The classic presentation of Klumpke's palsy is the “claw hand”, as all the intrinsic muscles of the hand are affected with a supinated forearm, the wrist becomes extended with the fingers flexed. If Horner syndrome is present, there is miosis (constriction of the pupils) in the affected eye (11). Thus, the ulnar and medain nerves are affected and a loss of sensation along the medial side of the arm is usually reported (10).

For an open related injury i.e. there is an open fracture,obvious break through the skinor severe vascular compromise, emergency surgery in this instance would required. For closed injuries, conservative treatment via physiotherapy may includes strengthening and stretching exercises the supportive and affected surrounding muscles to help maintain the range of motion and aid a full recovery (7).

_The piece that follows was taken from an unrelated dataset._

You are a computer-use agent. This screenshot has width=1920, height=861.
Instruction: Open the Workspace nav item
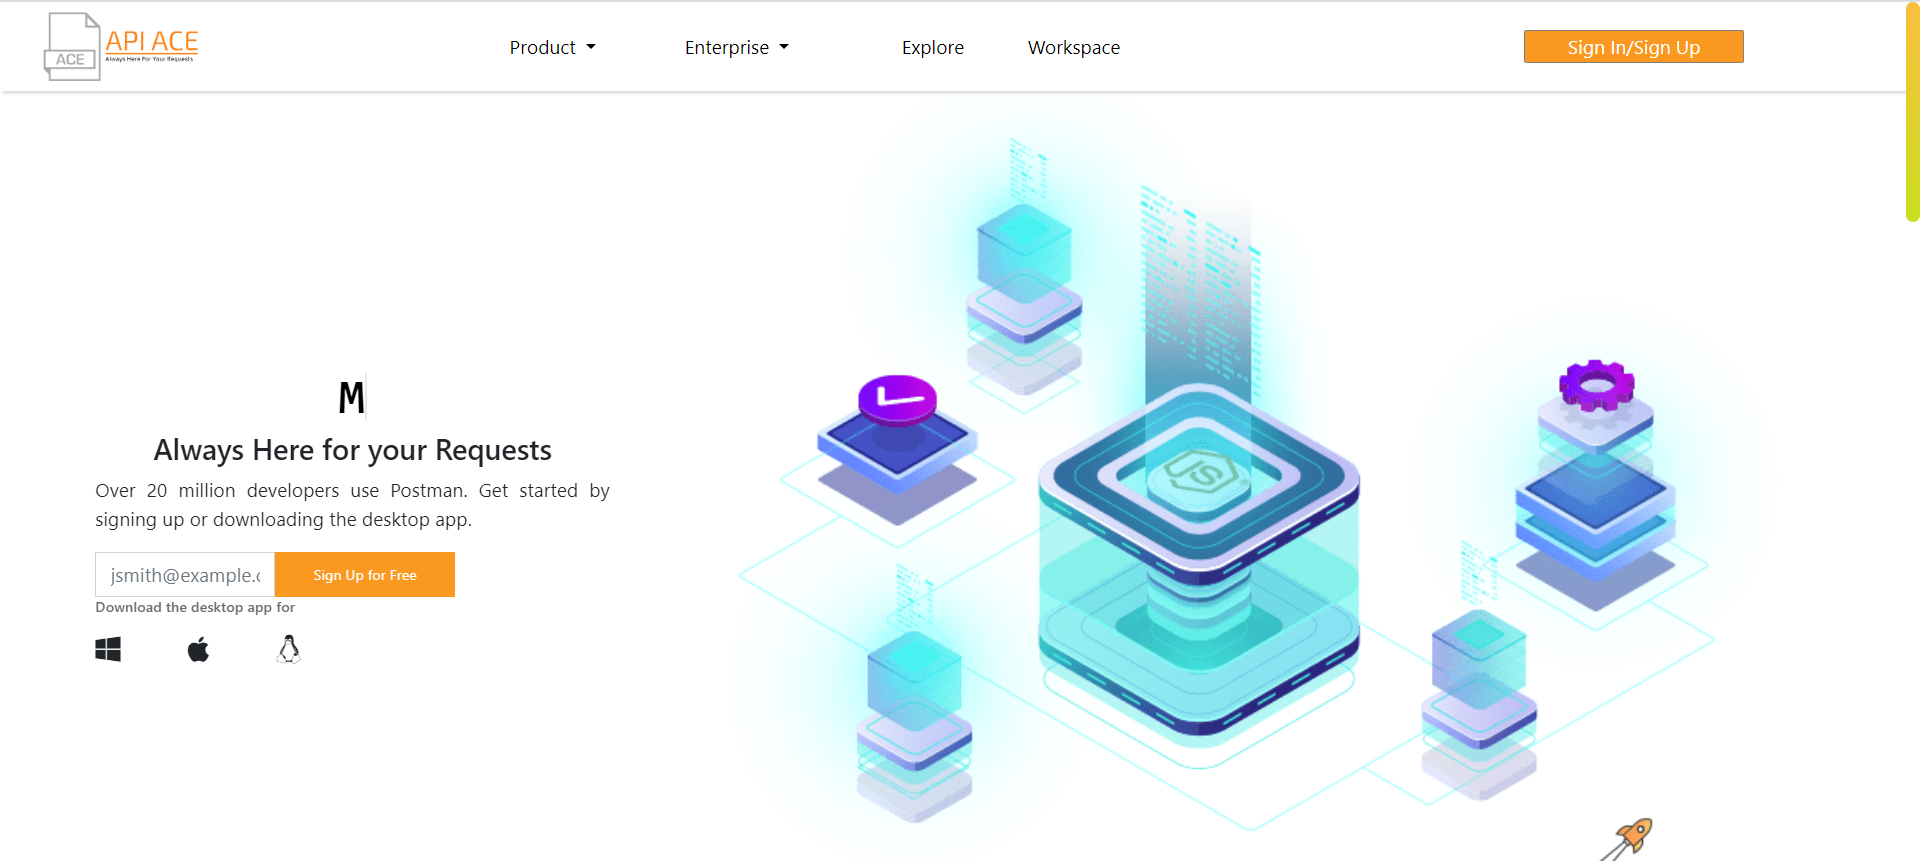[x=1073, y=48]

If there is no improvement post 3 to 6 months of injury, surgery would be a requirement which would involve nerve grafting. In cases of injuries proximal to the dorsal root ganglion, neurotization or nerve transfer is most recommended which can be defined as 'the transfer of a healthy but less valuable nerve or its proximal stump reinnervating a more important sensory or motor territory that has lost its innervation through irreparable damage to its nerve' (6). Merryman and Varacallo (2018) note that in most cases, the nerves will eventually heal and spontaneous recovery from nerve palsy is possible, but most C8-­T1 nerve palsies do not recover without intervention.

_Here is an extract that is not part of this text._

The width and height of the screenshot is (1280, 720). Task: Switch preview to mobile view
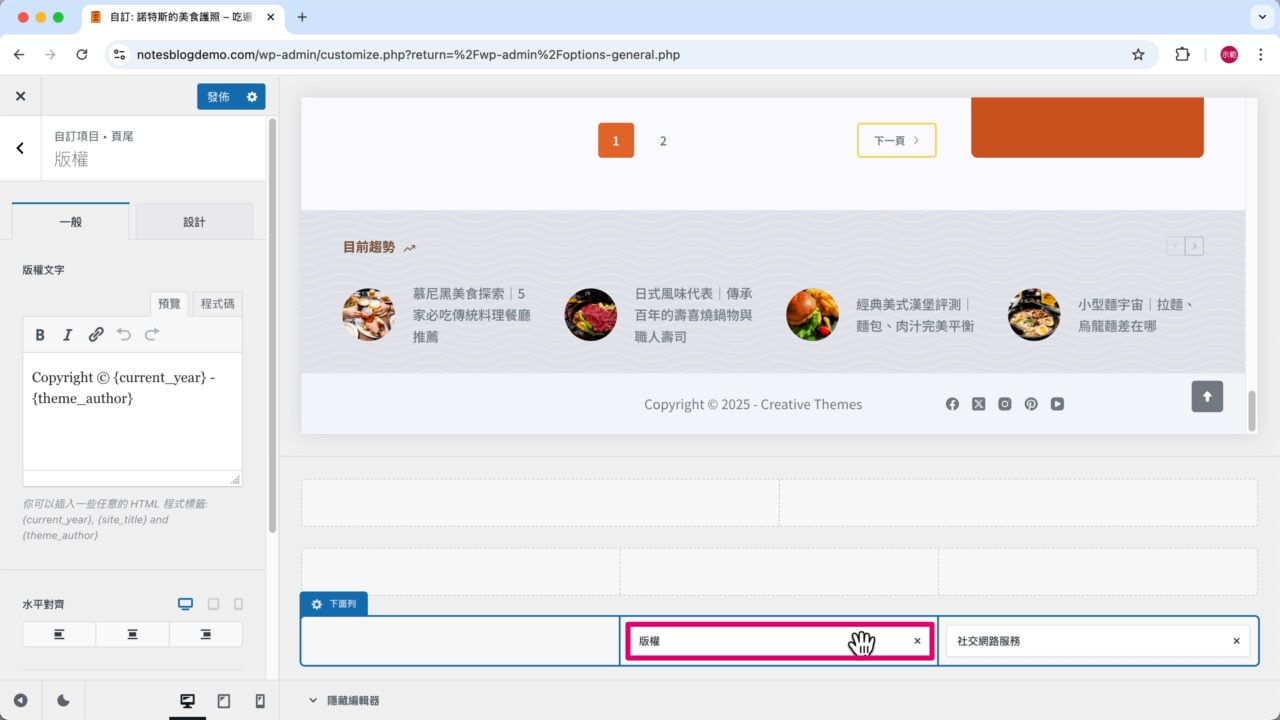[260, 700]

How Might Osteopathic Treatment Help?

After performing a clinical assessment, osteopathic manual therapy treatment techniques might be applied to the muscles and joints of the upper ribs, neck and mid back. Home exercise advise might be given to improve related muscular strength and posture control.    

References

1. Dictionary.com, https://www.dictionary.com/browse/brachial , [online] last viewed 11/10/2020

2. Kattan, A. E., Gregory H. Borschel, G. H. (2011) Anatomy of the Brachial Plexus, Journal of Pediatric Rehabilitation Medicine: An Interdisciplinary Approach ; 4: 107-111.

3. Kenhub (2020) https://www.kenhub.com/en/study/the-brachial-plexus [online] last viewed 18/10/2020.

4. Kim, D. H., Murovic, J. A., Kline, D. G. (2004) Brachial Plexus Injury : Mechanisms, Surgical Treatment and Outcomes,
https://www.jkns.or.kr/upload/pdf/0042004153.pdf [online]last viewed 11/10/2020.

5. D’amore, A., Conte, G., Viglianesi, A., Chiaramonte, R., PERO, G. Chiaramonte. (2010)Evaluation of a Patient with Klumpke’s Palsy A Case Report,The Neuroradiology Journal; 23: 325-328.

6. Narakas, A. O., Hentz, V. R. (1988) Neurotization in Brachial Plexus Injuries Indication and Results, Clinical Orthopaedics and Related Research; 237: 43-56.

7. Merryman, J., Varacallo, M. (2018) Klumpke Palsy, StatPearls, NCBI Bookshelf: 1-4.

8. Patil, D. Y. (2016) Duchenne-Erb’s palsy in newborn: Result of birth trauma,Medical Journal of Dr. D.Y. Patil University, 9; 2: 274-276.

9. Snell, R. S. (2007) Clinical Anatomy By Systems, Lippincott Williams & Wilkins.